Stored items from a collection

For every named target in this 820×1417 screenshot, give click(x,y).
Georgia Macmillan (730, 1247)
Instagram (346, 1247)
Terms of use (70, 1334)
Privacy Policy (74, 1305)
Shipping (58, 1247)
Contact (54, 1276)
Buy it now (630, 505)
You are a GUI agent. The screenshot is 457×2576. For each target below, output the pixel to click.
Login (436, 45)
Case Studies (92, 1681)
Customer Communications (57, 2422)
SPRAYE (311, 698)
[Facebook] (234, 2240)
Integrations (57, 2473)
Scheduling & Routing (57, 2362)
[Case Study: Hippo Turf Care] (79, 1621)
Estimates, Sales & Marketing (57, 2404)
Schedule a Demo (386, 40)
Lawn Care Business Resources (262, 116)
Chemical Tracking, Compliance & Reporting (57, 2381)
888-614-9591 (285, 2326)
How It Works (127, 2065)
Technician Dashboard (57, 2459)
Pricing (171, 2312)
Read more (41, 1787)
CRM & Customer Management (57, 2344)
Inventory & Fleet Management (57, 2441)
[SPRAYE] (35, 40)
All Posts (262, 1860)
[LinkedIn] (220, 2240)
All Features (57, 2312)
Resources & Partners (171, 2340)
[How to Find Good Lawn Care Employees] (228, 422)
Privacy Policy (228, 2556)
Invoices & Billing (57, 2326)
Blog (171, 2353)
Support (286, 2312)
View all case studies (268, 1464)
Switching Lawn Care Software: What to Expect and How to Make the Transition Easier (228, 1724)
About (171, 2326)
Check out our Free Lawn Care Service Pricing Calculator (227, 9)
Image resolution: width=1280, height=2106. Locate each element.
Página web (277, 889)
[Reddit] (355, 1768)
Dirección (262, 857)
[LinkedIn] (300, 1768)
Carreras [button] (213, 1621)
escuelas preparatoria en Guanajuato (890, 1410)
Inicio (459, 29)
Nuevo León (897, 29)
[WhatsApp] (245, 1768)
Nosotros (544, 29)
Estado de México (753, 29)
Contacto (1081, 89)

### PROMPT:
What is asked for is an exact copy of the lines above from the one containing "Privacy Policy (74, 1305)" through the one containing "CRM & Customer Management (57, 2344)", and only those.

### ANSWER TO THE EXERCISE:
Privacy Policy (74, 1305)
Shipping (58, 1247)
Contact (54, 1276)
Buy it now (630, 505)
You are a GUI agent. The screenshot is 457×2576. For each target below, output the pixel to click.
Login (436, 45)
Case Studies (92, 1681)
Customer Communications (57, 2422)
SPRAYE (311, 698)
[Facebook] (234, 2240)
Integrations (57, 2473)
Scheduling & Routing (57, 2362)
[Case Study: Hippo Turf Care] (79, 1621)
Estimates, Sales & Marketing (57, 2404)
Schedule a Demo (386, 40)
Lawn Care Business Resources (262, 116)
Chemical Tracking, Compliance & Reporting (57, 2381)
888-614-9591 (285, 2326)
How It Works (127, 2065)
Technician Dashboard (57, 2459)
Pricing (171, 2312)
Read more (41, 1787)
CRM & Customer Management (57, 2344)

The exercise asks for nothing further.